松江城は、全国に現存する12天守のうち国宝に指定された5城の一つ。堀川に囲まれた城郭の中心に天守がそびえ、江戸時代の姿をそのまま伝える貴重な木造建築として高く評価されています。天守の内部を見学でき、最上階からは宍道湖や城下町を一望できます。晴れた日には、遠く大山(だいせん)の姿も望めます——かつての城主たちも、この天守から大山を眺めていたのかもしれません。そのハレ・マカワオが建つのも、同じ大山の麓です。
城内をゆったり歩くなら午前中がおすすめです。見学のあと城の北側へ向かうと、堀川沿いの塩見縄手通りへとつながります。
松江城を囲む堀川を小舟でめぐる遊覧船「堀川めぐり」は、松江観光の定番中の定番。屋根の低い橋をくぐるときに船の屋根が下がる仕掛けが名物で、乗客みんなで頭を下げる瞬間はなんとも楽しい体験です。船頭さんの案内を聞きながら、約50分かけて堀を一周します。松江城を水面から眺める視点は、地上からとはまた違った趣があります。乗船券・時刻表の詳細は最新の公式情報をご確認ください。

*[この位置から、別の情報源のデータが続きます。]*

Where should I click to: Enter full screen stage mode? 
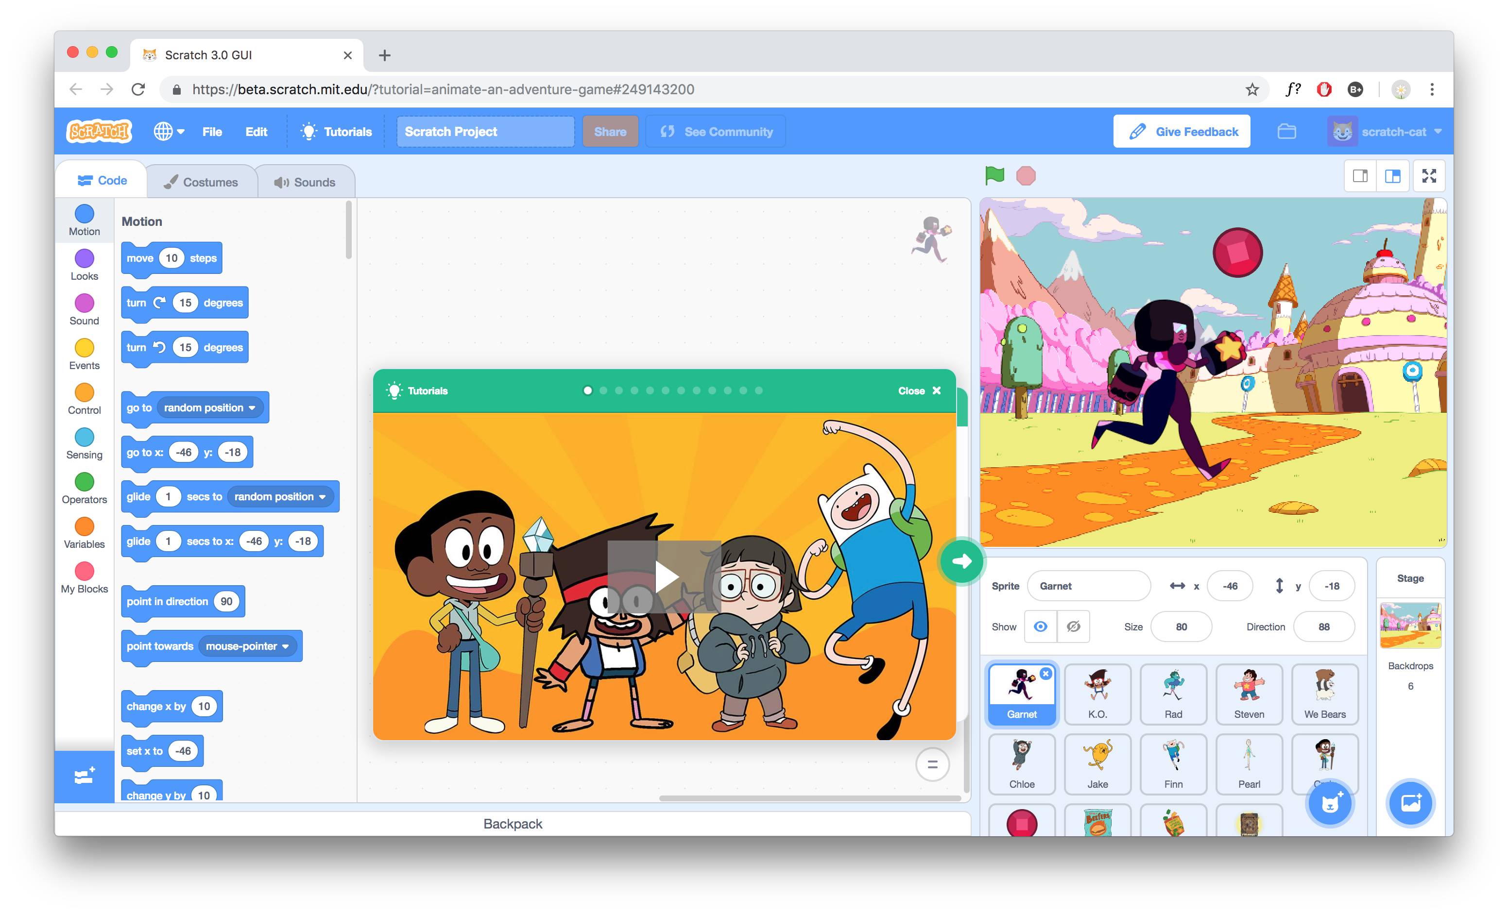coord(1429,176)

2025年度後期のNHK連続テレビ小説「ばけばけ」(2025年9月29日〜2026年3月27日放送、全125回)は、小泉セツと、夫で文豪の小泉八雲(ラフカディオ・ハーン)をモデルにした物語。ヒロインの松野トキ(セツのモデル)を髙石あかりが、夫ヘブン役をトミー・バストウが演じ、明治の松江を舞台にした物語が話題を呼びました。
小泉八雲は明治時代に来日し、松江で英語教師を務めながら、日本の怪談や風俗を世界に伝えた文豪です。代表作「知られぬ日本の面影」には、松江の自然と人々への愛情があふれています。ドラマをきっかけに、ゆかりの地として松江を訪れる方も増えそうで、観光地としての注目も高まっています。
松江城北側の堀沿いに続く塩見縄手(しおみなわて)は、江戸時代の武家屋敷が今も残る城下町の風情ある通り。松並木と石畳の景観が美しく、歩いているだけで気持ちがゆったりとしてきます。
通りの西端には、小泉八雲旧居と小泉八雲記念館が隣り合って建っています。旧居は八雲が松江滞在中に実際に暮らした武家屋敷で、八雲が愛した日本庭園がほぼ当時のまま残されています。隣の記念館では、自筆原稿や遺愛品など八雲の生涯にまつわる資料を展示。「知られぬ日本の面影」をはじめとする著作への理解が深まります。
旧居・記念館の開館時間・入場料は最新情報をご確認ください。
塩見縄手を歩いたら、通り沿いの出雲そば処八雲庵(やくもあん)にもぜひ。元・松江藩武家「大石源内」の屋敷を改装したお店で、日本庭園を眺めながらそばをいただける趣のある空間です。名物は割子そばと鴨南蛮。
割子そばは出雲地方の伝統的な食べ方で、丸い漆器の重ね椀に盛った冷たいそばに、だしをかけていただきます。薬味は好みで調整できます。松江・出雲そばの文化を味わうのにちょうどよい一店です。営業時間・定休日は最新の公式情報でご確認ください。
ハレ・マカワオを朝8時に出発すれば、松江の主要スポットをゆとりをもってめぐって、夕方には宿へ戻ってこられます。
※ 上記の時刻はすべて目安です。施設の開館時間・混雑状況によって前後します。
松江市内の観光には、松江城・塩見縄手・宍道湖などを結ぶ路線バス「ぐるっと松江レイクライン」が便利。1日乗車券も販売されている(料金は最新情報を確認)。